To keep the git repository in sync with CVS and collect any new commits, simply run the same git cvsimport command again.

My next steps will be to setup an automated sync script to keep this repository up to date with the Sourceforge one.

5 comments:

Anonymous said...

It was mentioned to me elsewhere that you can _really_ speed up the initial import if you fetch the real cvs repository (as in, the files in cvs.sf.net) via rsync and then sync your git repo with that copy, since cvsimport needs to fetch each commit one by one.

Frédéric Brière said...

In my experience, git-cvsimport is the easiest and fastest way to import a CVS repo, as long as you don't care about whether or not the end result is correct. You might want to look at the ISSUES section of the manpage; in particular, it often cannot deal with branches correctly. (To be fair, this is partially a cvsps issue.)

Me, I don't trust anything but cvs2git to import a CVS repo. I then use git-cvsimport to keep it up-to-date, but even then, I've seen it omit a couple of commits for no good reason, forcing me to re-import from scratch. (Of course, if you're moving away from CVS, you only need to get it right once.)
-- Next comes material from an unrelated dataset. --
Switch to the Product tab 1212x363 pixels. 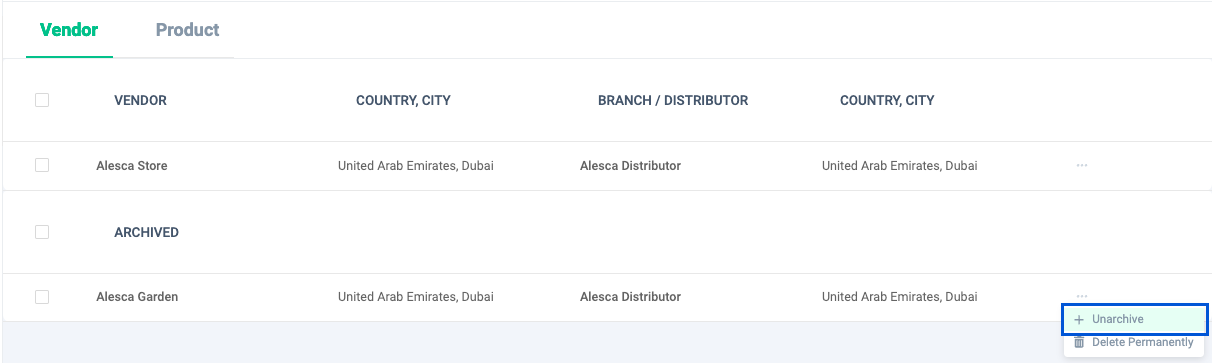187,30
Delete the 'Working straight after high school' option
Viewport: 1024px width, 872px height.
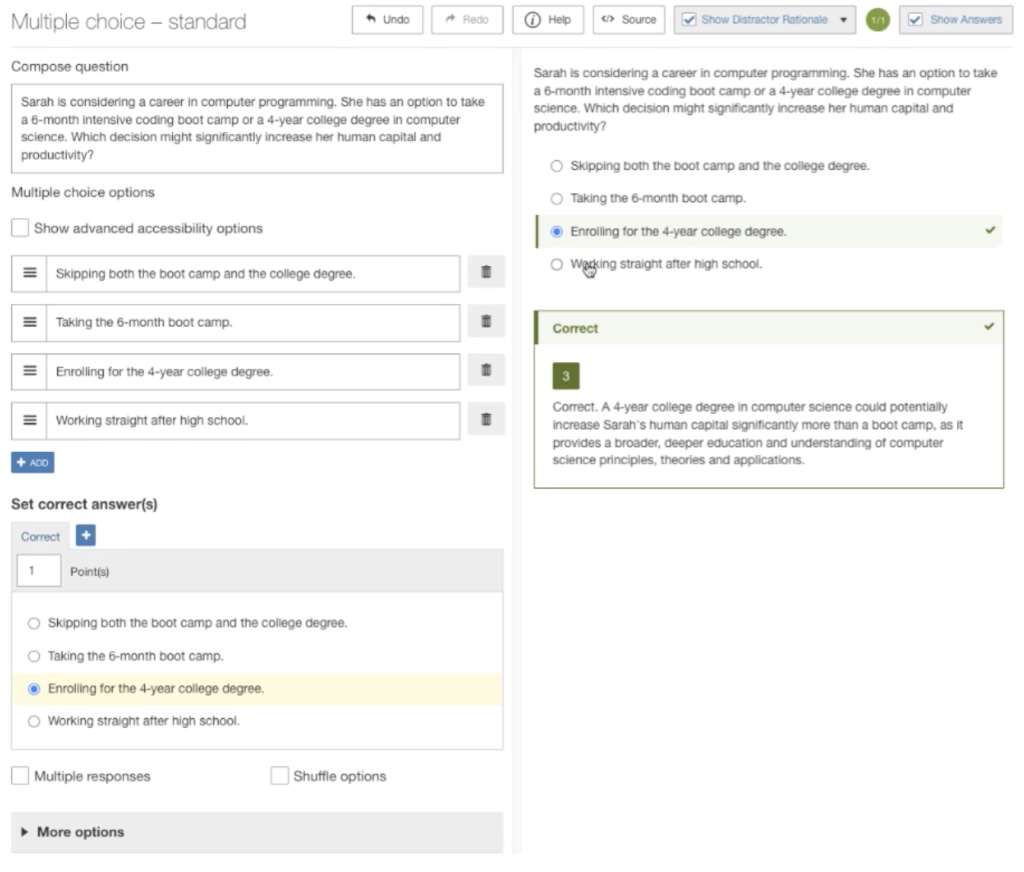pyautogui.click(x=486, y=419)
If you choose to keep your initial import, don't blindly trust git-cvsimport. Compare the tip of every branch and every tag with a fresh CVS checkout, and take a close look at the history (gitk helps a lot). By its nature, Git makes it easy to fix mistakes at the start, but they'll be very hard to fix later on.

Good luck!

Frédéric Brière said...

BTW, cvs2git can be a bitch sometimes (though it was much worse when I first used it, compared to now), so I jotted down some notes the last time I had to import something. Here they are, tentatively adapted to your project name:

# Copy the CVS directory
rsync -av rsync://sahana.cvs.sourceforge.net/cvsroot/sahana/sahana-phase2 .
rsync -av rsync://sahana.cvs.sourceforge.net/cvsroot/sahana/CVSROOT .

# Checkout the latest cvs2svn (empty password, just press Enter)
svn co --username=guest http://cvs2svn.tigris.org/svn/cvs2svn/trunk cvs2svn-trunk
# Apply the attached patch to turn off keyword expansion (sigh)
patch -p0 -d cvs2svn-trunk < cvs2git.patch

# Dump the CVS history in a format ready for git-fast-import
cd cvs2svn-trunk
./cvs2git --blobfile ../cvs2git.blob --dumpfile ../cvs2git.dump \
--username '(no author)' --fallback-encoding utf-8 ../sahana-phase2

# Create and fill the Git repo
mkdir ../sahana
cd ../sahana
git init
cat ../cvs2git.{blob,dump} | git fast-import

mariuz said...

Thanks for the tips i now import the full firebird project history

seems that git cvsimport missed some commits a few weeks ago and is better to use rsync+ cvs2git to reimport it full

breezeight said...

Mariuz: How do you track the CVS repository after the initial import with cvs2git?